Stored data entries
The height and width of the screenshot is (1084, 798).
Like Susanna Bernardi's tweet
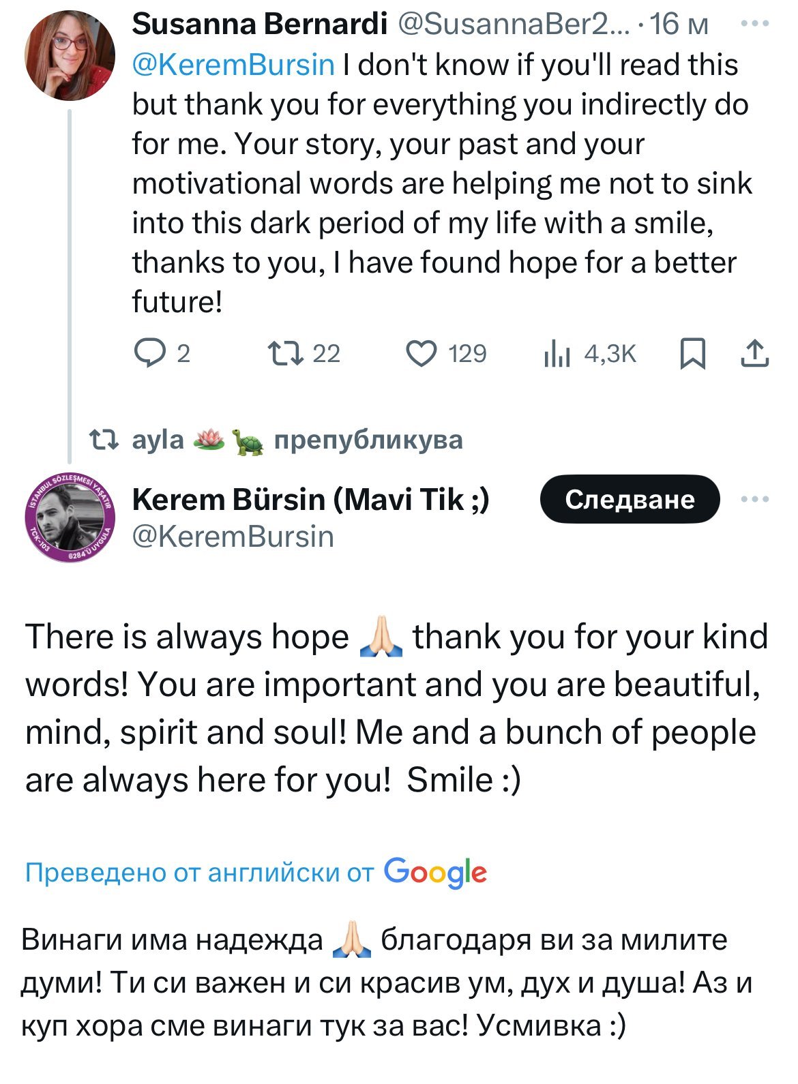[422, 353]
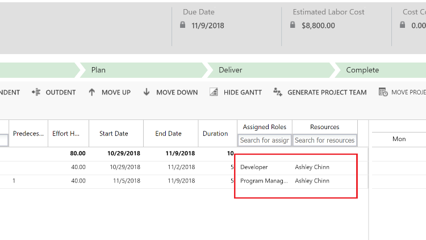Click the lock icon beside Due Date
This screenshot has width=426, height=240.
pyautogui.click(x=182, y=26)
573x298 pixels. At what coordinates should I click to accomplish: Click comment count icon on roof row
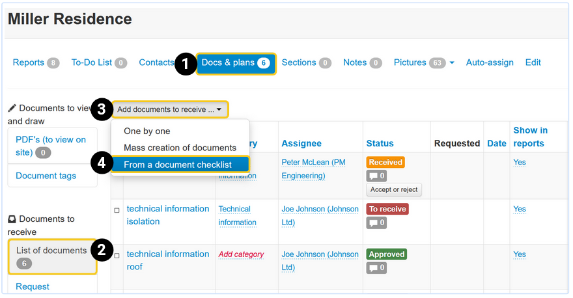click(377, 268)
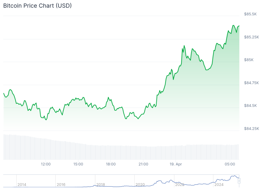The width and height of the screenshot is (263, 192).
Task: Click the $84.5K price axis label
Action: [x=250, y=106]
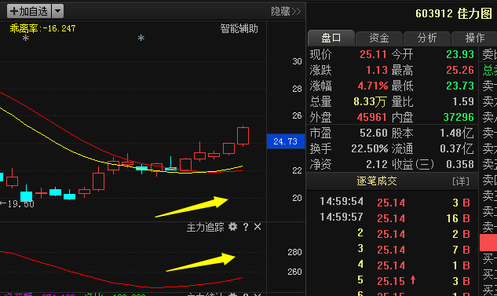Screen dimensions: 497x296
Task: Click the 603912 佳力图 stock title
Action: coord(454,13)
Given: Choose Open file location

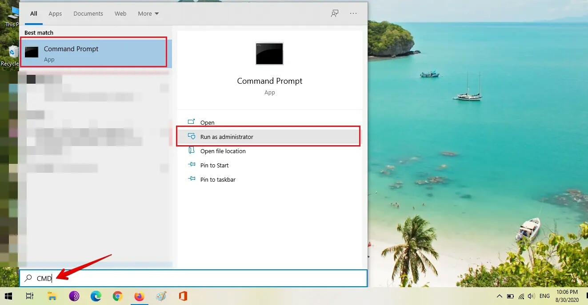Looking at the screenshot, I should pos(223,151).
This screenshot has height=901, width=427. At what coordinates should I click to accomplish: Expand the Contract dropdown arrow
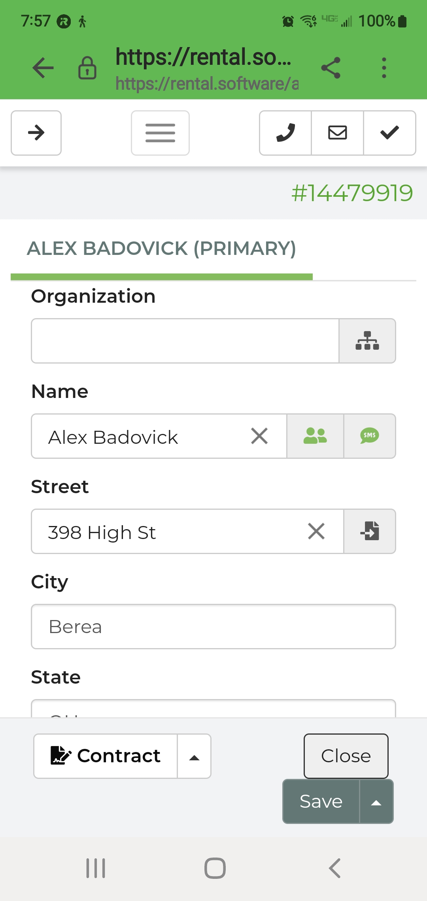click(194, 756)
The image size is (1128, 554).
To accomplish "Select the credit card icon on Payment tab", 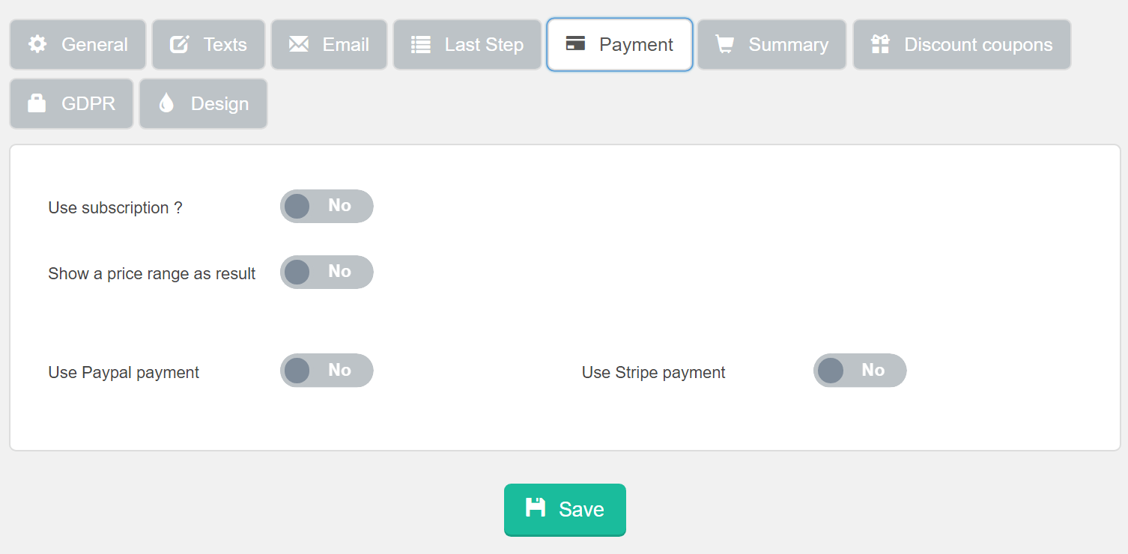I will pyautogui.click(x=576, y=44).
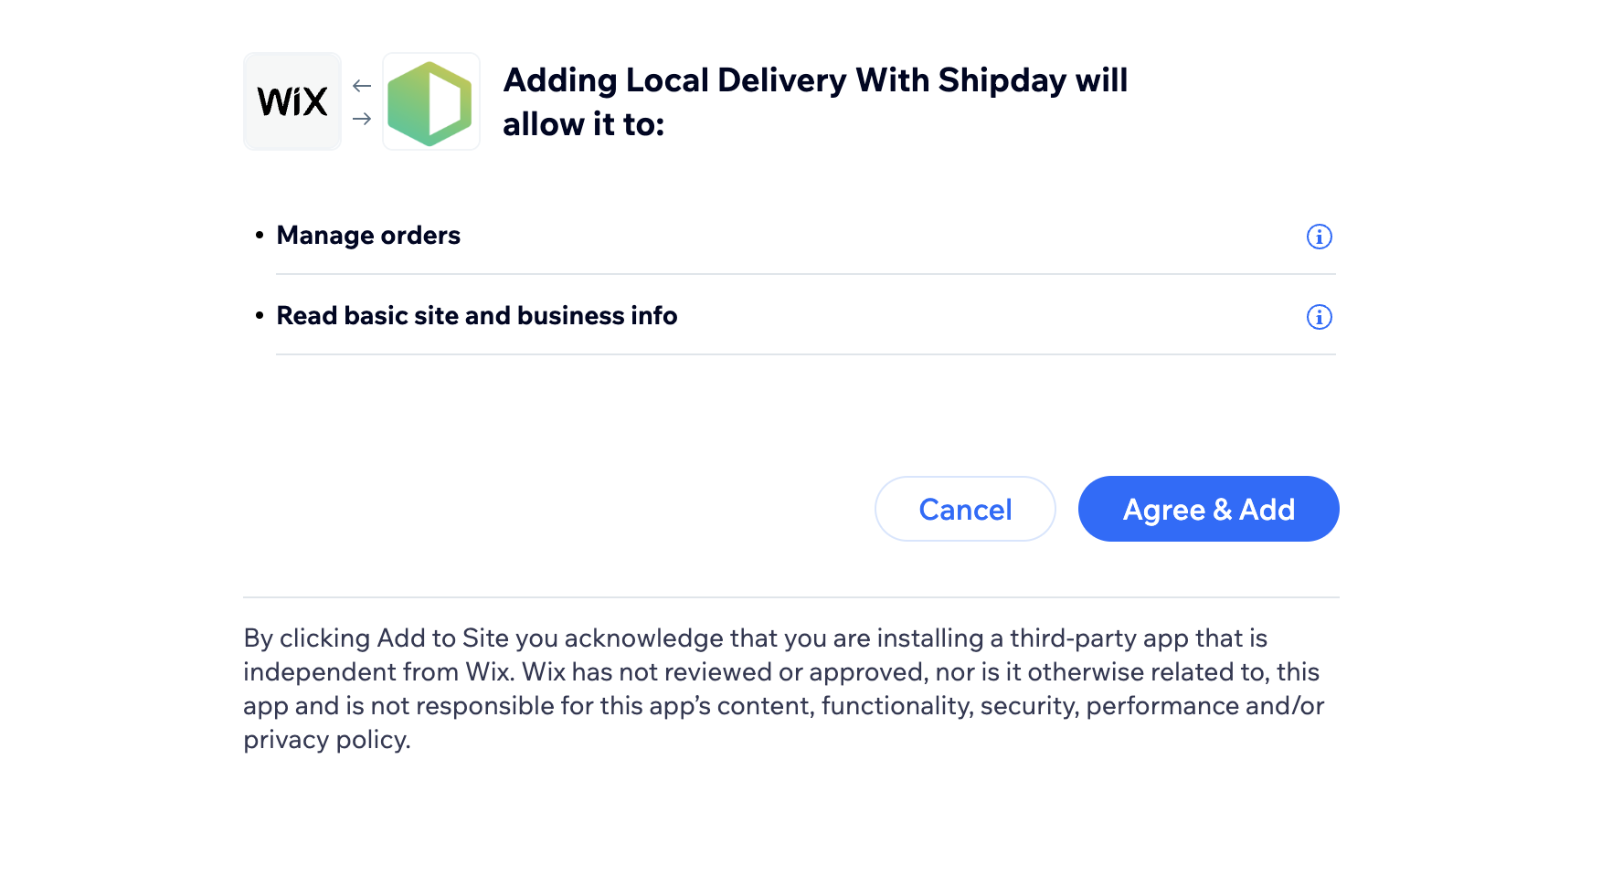This screenshot has height=886, width=1612.
Task: Click the Cancel button
Action: 965,509
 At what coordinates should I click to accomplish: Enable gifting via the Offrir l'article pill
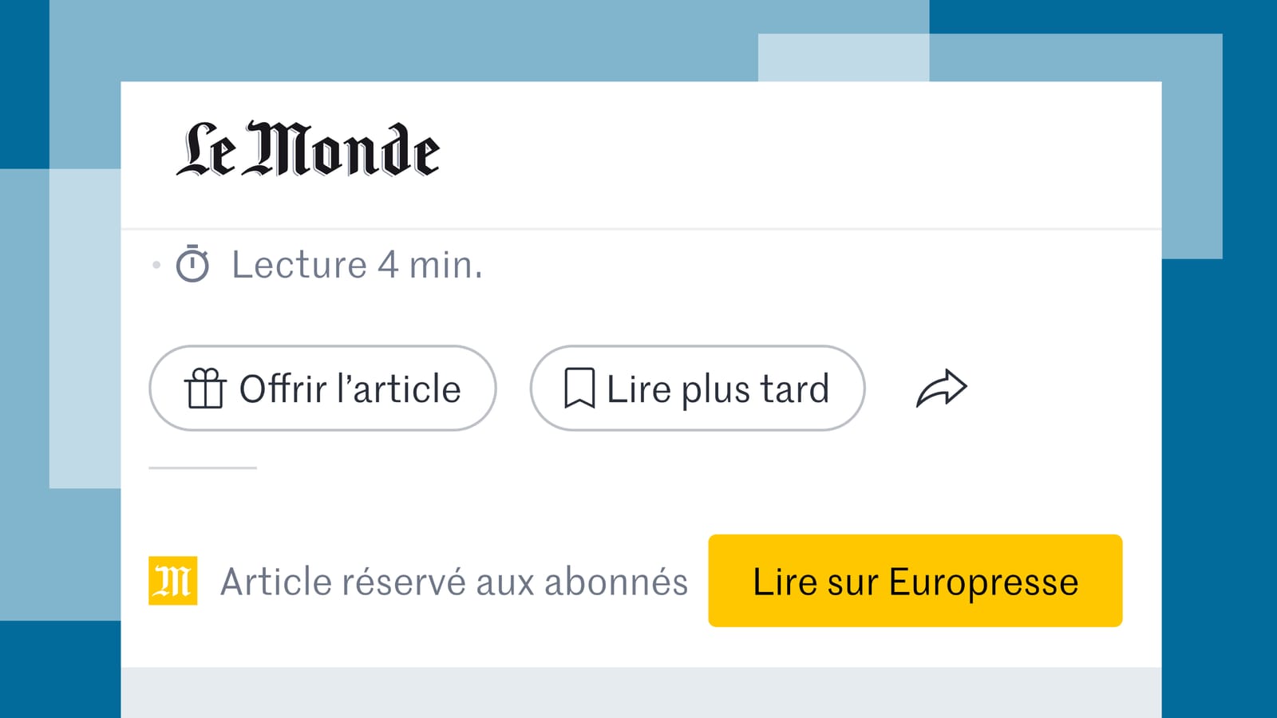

(REQUIRED ACTION): Although the records above contain pictures, the copy must not; set down exactly the lines from the one with "Like Susanna Bernardi's tweet" up to and including the one with "The image size is (1128, 554).".

(SOLVED EXERCISE):
Like Susanna Bernardi's tweet
[422, 353]
Click the lock icon beside Due Date
This screenshot has width=426, height=240.
pyautogui.click(x=182, y=26)
573x298 pixels. At what coordinates should I click to accomplish: Click comment count icon on roof row
click(377, 268)
The width and height of the screenshot is (263, 192).
Task: Click the $84.5K price axis label
Action: [x=250, y=106]
Screen dimensions: 497x296
Task: Click the 603912 佳力图 stock title
Action: coord(454,13)
Given: Choose Open file location

Looking at the screenshot, I should pos(223,151).
This screenshot has height=901, width=427. At what coordinates should I click to accomplish: Expand the Contract dropdown arrow
click(194, 756)
The image size is (1128, 554).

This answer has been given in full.